President Yoweri Museveni of Uganda said the real barrier to African development and prosperity is identity, when it becomes more important than the commitment to a shared economic vision.
Museveni delivered his remarks in a speech during the closing ceremonies of the Sudan National Dialogue Conference, held at National Friendship Hall in Khartoum on Monday night.
“I am this, I am that. I am an Arab, I am an African, I am a Muslim, I am a Christian, I am pagan. So what if you’re that?” Museveni said. “Ask yourself the next question; how will you achieve prosperity? Will identity give you prosperity? Will it take your children to school, build a better house, defeat poverty?”

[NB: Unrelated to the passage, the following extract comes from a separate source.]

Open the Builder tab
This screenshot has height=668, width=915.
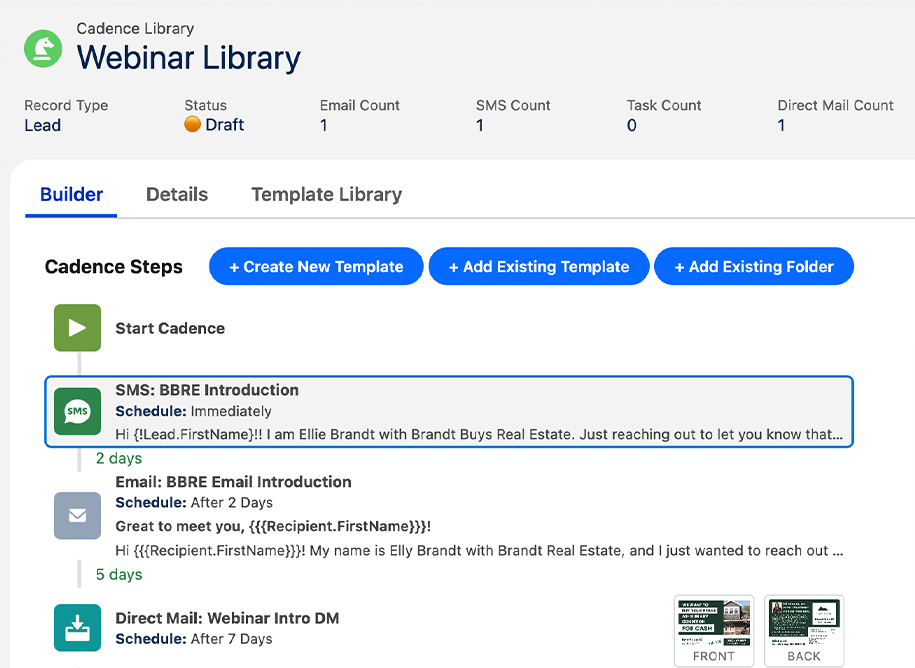pyautogui.click(x=71, y=195)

Identity is important, but not as important as the region’s goals or those of the continent, he said in a speech in which Museveni emphasized his decades of political experience in African affairs. It’s not the first time the Ugandan president has made the observation on unity, which he believes is key to a flourishing Africa.
He confirmed that Uganda and Sudan have resolved many of their own disputes, noting that “some Sudanese” have helped to facilitate that understanding, a reference the Sudan Tribune said was a nod to Najwa Gadah Aldam, a Sudanese U.N. employee in Kampala who worked toward that reconciliation. Museveni also called on Sudan’s opposition groups, so often at the heart of the two leaders’ differences, to join President Omar al-Bashir in the work to secure peace and unity.
Museveni joined other heads of state who attended the conference, including President Idriss Deby of Chad, Egyptian leader Fatah Al-Sisi and Mauritania’s Mohammed Abdul-Aziz. Representatives of Russia, China, the Arab League and the African Union also attended.